AARP Hearing Center
In the race to make COVID-19 treatments and vaccines available to the public, a little-known tool at the U.S. Food and Drug Administration (FDA) is suddenly getting a lot of attention. It's called Emergency Use Authorization, or EUA for short, and it lets the FDA allow the use of unapproved medical products that can diagnose, treat or — in the case of vaccines — prevent life-threatening diseases during public health emergencies, such as the coronavirus pandemic.
Just this week, the FDA issued an EUA for Regeneron's monoclonal antibody cocktail treatment to help prevent patients with mild to moderate cases of COVID-19 from getting sicker. Pharmaceutical companies Pfizer/BioNTech are awaiting word on whether the agency will do the same for its coronavirus vaccine.
"You have these crises that require very fast action, so you need the ability to respond quickly,” says Joshua Sharfstein, M.D., vice dean for Public Health Practice at the Johns Hopkins Bloomberg School of Public Health and a former principal deputy commissioner at the FDA. “You may not have all the evidence you want, but the agency shows flexibility to do what makes sense.”

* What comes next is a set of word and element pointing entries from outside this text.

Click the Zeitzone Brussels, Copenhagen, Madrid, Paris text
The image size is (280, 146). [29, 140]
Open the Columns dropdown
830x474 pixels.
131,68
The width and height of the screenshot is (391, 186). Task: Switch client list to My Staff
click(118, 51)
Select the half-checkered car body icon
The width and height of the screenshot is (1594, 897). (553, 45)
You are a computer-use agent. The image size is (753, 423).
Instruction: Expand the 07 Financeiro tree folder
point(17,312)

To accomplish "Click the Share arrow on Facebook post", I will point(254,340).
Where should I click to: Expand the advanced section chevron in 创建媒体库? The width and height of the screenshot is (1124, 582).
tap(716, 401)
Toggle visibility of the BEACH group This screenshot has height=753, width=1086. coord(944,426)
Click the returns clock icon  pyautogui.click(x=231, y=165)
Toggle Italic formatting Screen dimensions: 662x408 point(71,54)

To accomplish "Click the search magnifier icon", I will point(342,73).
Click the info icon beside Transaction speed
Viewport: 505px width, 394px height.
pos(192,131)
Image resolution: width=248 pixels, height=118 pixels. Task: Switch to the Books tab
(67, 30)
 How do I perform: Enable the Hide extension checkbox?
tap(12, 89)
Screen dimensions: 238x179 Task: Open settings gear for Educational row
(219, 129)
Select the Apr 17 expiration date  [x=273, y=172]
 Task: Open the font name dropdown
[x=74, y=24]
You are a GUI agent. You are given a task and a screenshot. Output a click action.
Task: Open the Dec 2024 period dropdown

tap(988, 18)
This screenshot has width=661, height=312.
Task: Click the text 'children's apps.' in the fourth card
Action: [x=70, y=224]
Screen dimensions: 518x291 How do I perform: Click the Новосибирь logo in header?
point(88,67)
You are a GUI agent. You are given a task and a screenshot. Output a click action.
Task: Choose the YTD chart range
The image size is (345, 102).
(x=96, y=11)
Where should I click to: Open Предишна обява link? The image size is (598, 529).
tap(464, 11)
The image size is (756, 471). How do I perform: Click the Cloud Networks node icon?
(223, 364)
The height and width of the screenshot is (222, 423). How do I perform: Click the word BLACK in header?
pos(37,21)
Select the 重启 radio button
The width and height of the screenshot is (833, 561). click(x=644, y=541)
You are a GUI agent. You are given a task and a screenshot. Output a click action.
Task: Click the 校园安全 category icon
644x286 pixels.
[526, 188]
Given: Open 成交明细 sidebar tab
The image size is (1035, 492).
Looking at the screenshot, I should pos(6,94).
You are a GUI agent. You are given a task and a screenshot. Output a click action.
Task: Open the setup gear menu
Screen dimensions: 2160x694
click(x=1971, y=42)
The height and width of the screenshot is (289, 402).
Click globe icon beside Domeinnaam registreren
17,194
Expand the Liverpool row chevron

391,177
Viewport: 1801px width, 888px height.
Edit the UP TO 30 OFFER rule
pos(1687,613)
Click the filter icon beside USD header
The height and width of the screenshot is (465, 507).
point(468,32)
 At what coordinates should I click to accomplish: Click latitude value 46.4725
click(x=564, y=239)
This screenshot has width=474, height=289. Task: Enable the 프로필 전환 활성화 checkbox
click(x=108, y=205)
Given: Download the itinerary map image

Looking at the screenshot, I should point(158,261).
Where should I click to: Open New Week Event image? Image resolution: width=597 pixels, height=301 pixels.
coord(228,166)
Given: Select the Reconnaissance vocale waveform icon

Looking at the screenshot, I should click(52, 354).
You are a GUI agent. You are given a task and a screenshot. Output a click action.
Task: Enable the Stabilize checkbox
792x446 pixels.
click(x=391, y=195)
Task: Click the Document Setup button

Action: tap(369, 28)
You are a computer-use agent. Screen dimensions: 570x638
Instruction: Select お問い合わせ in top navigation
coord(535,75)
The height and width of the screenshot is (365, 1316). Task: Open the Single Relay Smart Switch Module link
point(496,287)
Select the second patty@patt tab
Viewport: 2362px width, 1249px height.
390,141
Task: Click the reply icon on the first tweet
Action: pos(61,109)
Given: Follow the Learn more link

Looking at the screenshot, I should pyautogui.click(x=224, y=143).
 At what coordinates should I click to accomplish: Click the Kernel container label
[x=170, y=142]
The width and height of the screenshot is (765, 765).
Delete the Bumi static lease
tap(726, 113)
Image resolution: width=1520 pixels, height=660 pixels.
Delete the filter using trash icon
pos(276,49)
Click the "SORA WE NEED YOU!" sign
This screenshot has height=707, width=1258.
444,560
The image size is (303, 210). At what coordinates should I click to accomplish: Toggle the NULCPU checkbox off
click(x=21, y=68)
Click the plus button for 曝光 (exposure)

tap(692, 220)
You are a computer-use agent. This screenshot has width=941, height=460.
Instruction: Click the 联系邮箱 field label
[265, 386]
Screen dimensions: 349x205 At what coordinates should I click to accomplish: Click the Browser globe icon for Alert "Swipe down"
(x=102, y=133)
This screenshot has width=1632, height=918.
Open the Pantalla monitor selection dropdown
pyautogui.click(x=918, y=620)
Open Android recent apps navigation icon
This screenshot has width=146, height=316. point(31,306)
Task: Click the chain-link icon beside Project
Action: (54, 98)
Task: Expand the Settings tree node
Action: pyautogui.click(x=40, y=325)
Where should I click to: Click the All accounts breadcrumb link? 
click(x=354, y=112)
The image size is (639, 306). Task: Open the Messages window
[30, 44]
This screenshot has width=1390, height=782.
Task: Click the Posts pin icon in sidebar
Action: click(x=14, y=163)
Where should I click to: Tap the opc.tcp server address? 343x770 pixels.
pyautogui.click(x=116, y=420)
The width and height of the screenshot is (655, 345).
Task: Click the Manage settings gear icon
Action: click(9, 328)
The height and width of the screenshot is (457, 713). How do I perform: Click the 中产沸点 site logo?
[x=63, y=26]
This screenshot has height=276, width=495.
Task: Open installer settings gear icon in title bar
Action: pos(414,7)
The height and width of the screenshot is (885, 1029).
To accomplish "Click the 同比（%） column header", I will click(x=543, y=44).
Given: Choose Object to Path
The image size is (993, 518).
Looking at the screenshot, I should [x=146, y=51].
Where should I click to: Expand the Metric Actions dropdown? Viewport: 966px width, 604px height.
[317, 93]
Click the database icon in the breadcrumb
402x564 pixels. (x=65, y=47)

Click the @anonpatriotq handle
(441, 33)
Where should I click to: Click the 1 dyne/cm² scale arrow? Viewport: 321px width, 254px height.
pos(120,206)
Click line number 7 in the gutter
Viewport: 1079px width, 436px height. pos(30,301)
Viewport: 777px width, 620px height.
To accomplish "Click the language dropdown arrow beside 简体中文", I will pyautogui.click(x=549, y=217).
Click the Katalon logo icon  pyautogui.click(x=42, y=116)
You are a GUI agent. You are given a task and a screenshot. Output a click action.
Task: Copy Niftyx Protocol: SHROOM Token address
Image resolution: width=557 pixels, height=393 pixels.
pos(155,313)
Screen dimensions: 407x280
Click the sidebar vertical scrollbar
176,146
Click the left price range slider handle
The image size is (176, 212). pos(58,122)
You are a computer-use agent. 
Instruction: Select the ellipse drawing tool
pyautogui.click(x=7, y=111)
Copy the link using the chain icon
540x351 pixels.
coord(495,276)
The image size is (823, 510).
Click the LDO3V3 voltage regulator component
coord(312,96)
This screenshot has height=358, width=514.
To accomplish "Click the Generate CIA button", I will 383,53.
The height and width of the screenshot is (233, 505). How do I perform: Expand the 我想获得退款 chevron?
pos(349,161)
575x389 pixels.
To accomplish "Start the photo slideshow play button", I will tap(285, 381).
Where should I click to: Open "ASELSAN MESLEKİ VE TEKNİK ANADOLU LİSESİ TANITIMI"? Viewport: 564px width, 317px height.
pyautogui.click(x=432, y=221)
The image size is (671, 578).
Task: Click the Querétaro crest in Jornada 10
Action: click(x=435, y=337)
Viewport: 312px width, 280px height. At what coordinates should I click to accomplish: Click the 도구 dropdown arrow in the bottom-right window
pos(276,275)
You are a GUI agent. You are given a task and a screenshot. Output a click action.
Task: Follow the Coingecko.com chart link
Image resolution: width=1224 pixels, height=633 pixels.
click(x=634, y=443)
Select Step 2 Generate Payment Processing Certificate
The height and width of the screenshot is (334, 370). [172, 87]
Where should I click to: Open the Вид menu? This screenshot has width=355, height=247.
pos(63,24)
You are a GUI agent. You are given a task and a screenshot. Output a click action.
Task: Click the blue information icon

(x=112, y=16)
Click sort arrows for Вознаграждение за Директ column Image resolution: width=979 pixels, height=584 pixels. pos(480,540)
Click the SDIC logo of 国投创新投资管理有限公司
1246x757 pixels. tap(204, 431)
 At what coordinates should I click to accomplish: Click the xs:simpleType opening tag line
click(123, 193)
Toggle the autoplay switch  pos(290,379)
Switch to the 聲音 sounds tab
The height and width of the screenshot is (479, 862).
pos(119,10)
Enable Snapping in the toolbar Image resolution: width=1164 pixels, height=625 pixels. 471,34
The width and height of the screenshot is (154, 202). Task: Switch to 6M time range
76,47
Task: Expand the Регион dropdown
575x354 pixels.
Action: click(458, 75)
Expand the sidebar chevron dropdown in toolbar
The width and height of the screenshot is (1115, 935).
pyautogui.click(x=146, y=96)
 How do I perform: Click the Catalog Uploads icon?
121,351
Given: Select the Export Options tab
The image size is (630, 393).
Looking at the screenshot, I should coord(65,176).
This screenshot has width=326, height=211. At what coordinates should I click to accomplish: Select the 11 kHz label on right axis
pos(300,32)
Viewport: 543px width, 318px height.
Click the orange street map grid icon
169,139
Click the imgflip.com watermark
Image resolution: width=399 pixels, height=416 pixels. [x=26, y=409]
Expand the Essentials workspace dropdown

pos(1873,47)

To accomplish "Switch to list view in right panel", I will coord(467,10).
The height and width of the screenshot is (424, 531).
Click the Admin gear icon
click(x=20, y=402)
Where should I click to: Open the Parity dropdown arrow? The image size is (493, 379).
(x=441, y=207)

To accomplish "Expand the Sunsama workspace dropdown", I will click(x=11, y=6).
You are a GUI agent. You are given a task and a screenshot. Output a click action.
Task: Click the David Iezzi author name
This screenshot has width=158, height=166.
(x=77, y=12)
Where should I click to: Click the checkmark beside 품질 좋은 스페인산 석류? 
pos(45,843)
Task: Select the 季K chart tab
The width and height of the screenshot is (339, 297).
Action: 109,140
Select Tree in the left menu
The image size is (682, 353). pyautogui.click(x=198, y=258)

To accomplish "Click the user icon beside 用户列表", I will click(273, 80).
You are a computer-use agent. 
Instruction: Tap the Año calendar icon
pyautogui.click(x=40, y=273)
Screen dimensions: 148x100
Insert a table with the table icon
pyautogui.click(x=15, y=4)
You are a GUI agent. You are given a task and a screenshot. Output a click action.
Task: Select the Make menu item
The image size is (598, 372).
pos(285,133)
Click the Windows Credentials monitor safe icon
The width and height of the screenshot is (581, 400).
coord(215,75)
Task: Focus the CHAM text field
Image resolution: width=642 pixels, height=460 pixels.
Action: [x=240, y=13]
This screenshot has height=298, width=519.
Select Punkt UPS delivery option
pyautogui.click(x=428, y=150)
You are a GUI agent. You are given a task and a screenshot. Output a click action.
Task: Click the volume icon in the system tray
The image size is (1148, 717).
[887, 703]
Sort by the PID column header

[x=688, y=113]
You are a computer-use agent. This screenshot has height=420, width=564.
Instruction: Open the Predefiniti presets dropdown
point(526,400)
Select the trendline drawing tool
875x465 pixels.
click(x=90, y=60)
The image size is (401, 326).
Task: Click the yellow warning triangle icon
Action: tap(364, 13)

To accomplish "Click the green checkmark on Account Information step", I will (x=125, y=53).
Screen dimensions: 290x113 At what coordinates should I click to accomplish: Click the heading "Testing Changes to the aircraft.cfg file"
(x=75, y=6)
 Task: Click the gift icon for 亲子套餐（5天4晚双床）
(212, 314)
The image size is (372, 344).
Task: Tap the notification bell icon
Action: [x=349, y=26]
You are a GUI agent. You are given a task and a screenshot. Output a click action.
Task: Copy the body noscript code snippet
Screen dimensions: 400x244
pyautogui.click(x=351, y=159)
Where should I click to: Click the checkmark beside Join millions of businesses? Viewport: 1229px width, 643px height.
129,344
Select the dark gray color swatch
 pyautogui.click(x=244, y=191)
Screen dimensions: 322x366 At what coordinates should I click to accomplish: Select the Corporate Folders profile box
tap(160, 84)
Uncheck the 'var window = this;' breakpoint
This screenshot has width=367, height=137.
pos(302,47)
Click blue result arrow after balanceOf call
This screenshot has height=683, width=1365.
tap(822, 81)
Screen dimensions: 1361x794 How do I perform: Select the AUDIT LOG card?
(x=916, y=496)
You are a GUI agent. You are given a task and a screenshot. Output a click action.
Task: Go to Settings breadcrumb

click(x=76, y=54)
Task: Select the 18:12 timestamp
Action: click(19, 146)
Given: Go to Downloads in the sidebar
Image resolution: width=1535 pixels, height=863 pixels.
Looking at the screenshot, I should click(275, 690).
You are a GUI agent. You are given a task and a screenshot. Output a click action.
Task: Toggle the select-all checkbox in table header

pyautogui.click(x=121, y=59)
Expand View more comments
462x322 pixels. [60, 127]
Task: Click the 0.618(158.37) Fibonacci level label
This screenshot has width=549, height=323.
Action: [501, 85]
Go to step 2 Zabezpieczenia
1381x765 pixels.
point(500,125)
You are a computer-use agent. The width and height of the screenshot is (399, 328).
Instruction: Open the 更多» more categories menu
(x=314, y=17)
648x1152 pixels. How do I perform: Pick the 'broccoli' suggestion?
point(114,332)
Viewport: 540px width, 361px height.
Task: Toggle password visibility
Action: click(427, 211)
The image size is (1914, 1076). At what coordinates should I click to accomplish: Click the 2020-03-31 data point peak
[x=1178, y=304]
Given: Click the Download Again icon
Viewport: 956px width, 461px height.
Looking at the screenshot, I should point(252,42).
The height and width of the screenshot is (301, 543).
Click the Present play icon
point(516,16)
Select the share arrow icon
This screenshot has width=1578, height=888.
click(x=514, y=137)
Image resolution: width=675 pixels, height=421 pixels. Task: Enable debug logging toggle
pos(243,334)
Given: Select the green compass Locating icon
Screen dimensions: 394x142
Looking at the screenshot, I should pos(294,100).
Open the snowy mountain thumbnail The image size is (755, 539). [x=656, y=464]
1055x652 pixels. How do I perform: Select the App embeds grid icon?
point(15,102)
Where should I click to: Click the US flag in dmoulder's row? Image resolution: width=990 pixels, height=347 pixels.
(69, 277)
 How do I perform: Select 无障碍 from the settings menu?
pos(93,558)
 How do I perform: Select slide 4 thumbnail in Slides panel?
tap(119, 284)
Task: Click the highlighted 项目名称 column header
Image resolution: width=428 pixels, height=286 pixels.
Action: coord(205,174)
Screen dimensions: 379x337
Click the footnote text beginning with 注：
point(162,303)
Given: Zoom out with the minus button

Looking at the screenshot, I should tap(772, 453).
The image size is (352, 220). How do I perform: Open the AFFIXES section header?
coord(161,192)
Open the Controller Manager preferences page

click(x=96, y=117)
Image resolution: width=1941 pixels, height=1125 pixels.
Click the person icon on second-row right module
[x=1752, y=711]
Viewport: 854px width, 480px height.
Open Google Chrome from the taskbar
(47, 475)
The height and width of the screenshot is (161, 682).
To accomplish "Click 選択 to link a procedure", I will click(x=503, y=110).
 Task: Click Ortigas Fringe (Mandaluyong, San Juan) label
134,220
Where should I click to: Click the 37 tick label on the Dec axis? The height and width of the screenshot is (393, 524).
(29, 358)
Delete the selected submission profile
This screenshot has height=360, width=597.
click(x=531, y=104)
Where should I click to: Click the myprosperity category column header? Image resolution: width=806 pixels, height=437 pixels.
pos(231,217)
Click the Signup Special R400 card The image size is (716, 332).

Here's what you need to know about the FDA's tool for fast-tracking much-needed medical products.
What's the difference between an EUA and regular FDA approval?
Time is a major one. The FDA's traditional approval process can take years, and that sort of time frame seems almost indefensible in the middle of a pandemic that's already claimed close to 260,000 lives in the U.S. alone.
As Francis Collins, M.D., director of the National Institutes of Health (NIH), explained in a recent AARP tele-town hall event, there are two notable differences between an EUA and a full FDA approval. One is the detail that the FDA requires in terms of manufacturing the medicine. “It's not quite as demanding for the Emergency Use Authorization,” he explains. The other difference has to do with the timetable.